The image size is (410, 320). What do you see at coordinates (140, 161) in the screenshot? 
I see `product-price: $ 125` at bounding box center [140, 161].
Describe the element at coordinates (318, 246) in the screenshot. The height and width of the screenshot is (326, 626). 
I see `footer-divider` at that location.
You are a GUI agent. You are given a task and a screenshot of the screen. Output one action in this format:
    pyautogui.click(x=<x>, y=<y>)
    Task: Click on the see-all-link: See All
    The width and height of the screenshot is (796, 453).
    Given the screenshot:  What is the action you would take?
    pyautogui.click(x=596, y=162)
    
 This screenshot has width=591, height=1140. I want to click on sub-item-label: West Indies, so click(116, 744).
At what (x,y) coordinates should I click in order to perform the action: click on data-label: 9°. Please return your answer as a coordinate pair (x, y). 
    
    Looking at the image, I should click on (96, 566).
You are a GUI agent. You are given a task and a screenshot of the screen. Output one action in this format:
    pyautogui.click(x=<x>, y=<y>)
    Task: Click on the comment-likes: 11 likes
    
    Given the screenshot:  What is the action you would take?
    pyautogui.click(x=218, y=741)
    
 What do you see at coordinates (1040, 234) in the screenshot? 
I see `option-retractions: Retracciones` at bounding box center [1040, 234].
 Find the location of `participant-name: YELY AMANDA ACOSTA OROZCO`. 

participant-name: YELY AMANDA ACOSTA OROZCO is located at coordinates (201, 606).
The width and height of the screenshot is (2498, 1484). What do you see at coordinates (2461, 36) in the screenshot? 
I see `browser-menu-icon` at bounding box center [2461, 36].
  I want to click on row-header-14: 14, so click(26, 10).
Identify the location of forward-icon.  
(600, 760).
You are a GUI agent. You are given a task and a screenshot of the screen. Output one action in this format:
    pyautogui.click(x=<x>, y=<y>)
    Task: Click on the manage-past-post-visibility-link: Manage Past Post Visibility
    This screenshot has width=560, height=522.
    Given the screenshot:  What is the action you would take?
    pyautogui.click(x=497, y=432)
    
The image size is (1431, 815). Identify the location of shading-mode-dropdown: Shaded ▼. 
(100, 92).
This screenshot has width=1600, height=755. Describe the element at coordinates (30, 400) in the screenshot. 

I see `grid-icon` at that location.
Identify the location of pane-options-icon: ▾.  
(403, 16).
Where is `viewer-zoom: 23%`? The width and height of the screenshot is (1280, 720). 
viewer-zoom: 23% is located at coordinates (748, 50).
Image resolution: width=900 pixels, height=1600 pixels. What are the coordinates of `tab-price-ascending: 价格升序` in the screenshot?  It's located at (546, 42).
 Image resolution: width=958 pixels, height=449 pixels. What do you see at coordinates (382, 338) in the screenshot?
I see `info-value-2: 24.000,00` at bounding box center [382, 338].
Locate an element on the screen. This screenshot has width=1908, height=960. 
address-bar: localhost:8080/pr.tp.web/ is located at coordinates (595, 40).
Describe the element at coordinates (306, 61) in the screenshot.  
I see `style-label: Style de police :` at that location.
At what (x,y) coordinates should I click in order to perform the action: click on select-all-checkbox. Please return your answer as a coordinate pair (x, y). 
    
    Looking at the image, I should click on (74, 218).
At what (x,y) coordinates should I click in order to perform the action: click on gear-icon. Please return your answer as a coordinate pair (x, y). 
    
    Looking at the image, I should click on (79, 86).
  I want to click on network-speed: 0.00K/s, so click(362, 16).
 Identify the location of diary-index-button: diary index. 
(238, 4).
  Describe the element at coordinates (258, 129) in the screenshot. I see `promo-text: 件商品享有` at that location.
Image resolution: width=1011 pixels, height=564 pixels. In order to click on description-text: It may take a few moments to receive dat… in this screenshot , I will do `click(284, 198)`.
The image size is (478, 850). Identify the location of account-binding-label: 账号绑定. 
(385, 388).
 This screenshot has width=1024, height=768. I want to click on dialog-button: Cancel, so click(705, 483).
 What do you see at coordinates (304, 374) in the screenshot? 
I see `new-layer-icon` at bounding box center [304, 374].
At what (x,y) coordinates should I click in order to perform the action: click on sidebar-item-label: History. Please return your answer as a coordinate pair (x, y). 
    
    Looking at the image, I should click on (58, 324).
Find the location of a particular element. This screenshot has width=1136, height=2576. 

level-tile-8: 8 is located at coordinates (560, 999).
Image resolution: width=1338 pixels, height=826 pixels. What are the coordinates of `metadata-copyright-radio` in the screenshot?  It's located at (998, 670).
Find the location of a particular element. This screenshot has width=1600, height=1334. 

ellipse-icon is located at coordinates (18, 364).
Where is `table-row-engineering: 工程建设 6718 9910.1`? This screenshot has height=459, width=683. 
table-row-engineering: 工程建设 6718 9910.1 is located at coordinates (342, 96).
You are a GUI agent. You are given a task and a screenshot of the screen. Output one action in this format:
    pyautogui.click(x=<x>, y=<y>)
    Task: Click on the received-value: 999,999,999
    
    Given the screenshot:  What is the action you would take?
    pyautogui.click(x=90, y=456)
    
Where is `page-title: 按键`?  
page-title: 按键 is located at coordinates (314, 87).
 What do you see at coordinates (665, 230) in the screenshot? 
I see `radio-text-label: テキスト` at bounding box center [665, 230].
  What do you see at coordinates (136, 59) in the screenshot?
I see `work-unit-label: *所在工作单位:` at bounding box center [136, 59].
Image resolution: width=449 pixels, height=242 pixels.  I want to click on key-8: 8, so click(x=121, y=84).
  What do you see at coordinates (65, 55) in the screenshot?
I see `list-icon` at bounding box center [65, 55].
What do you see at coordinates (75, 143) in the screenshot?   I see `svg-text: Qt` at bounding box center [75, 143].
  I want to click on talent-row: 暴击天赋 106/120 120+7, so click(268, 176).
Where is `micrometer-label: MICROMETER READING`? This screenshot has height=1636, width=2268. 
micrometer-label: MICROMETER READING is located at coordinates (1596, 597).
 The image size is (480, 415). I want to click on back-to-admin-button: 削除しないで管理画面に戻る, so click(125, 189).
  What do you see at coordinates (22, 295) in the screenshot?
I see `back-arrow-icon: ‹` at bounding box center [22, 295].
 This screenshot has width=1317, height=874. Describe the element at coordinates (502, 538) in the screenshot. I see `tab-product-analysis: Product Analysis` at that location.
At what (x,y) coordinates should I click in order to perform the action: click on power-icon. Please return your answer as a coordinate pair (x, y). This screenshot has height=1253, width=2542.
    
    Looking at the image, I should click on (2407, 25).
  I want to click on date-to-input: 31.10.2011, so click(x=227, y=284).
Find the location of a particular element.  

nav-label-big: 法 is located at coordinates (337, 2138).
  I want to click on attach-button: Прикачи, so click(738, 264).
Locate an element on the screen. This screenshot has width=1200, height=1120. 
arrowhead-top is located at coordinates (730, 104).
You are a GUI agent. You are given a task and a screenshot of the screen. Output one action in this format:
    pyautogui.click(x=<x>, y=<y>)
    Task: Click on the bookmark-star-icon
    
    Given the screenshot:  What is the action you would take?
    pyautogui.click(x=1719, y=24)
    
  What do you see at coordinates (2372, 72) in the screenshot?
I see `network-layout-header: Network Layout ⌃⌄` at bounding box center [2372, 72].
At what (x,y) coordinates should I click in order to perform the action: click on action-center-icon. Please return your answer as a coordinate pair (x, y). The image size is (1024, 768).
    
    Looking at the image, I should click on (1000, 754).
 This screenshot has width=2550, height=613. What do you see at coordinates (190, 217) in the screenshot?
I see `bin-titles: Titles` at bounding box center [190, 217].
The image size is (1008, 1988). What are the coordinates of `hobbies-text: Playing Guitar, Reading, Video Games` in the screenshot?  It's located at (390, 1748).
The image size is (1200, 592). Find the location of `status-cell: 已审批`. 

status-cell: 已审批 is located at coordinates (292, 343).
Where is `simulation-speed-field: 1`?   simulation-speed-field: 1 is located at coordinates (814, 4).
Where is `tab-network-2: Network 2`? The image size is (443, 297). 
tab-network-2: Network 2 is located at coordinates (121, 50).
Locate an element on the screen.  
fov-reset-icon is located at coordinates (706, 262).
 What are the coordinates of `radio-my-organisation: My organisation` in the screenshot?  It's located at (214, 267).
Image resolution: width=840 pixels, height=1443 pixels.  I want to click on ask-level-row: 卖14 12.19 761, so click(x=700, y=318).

TASK TO CARRY OUT —
Return the records from the line with "Identify the location of pane-options-icon: ▾." up to and including the line with "Describe the element at coordinates (258, 129)", repeated word for word.

PROBLEM SOLUTION —
Identify the location of pane-options-icon: ▾.  
(403, 16).
Where is `viewer-zoom: 23%`? The width and height of the screenshot is (1280, 720). 
viewer-zoom: 23% is located at coordinates (748, 50).
Image resolution: width=900 pixels, height=1600 pixels. What are the coordinates of `tab-price-ascending: 价格升序` in the screenshot?  It's located at (546, 42).
 Image resolution: width=958 pixels, height=449 pixels. What do you see at coordinates (382, 338) in the screenshot?
I see `info-value-2: 24.000,00` at bounding box center [382, 338].
Locate an element on the screen. This screenshot has width=1908, height=960. 
address-bar: localhost:8080/pr.tp.web/ is located at coordinates (595, 40).
Describe the element at coordinates (306, 61) in the screenshot.  
I see `style-label: Style de police :` at that location.
At what (x,y) coordinates should I click in order to perform the action: click on select-all-checkbox. Please return your answer as a coordinate pair (x, y). 
    
    Looking at the image, I should click on (74, 218).
At what (x,y) coordinates should I click in order to perform the action: click on gear-icon. Please return your answer as a coordinate pair (x, y). 
    
    Looking at the image, I should click on (79, 86).
  I want to click on network-speed: 0.00K/s, so click(362, 16).
 Identify the location of diary-index-button: diary index. 
(238, 4).
  Describe the element at coordinates (258, 129) in the screenshot. I see `promo-text: 件商品享有` at that location.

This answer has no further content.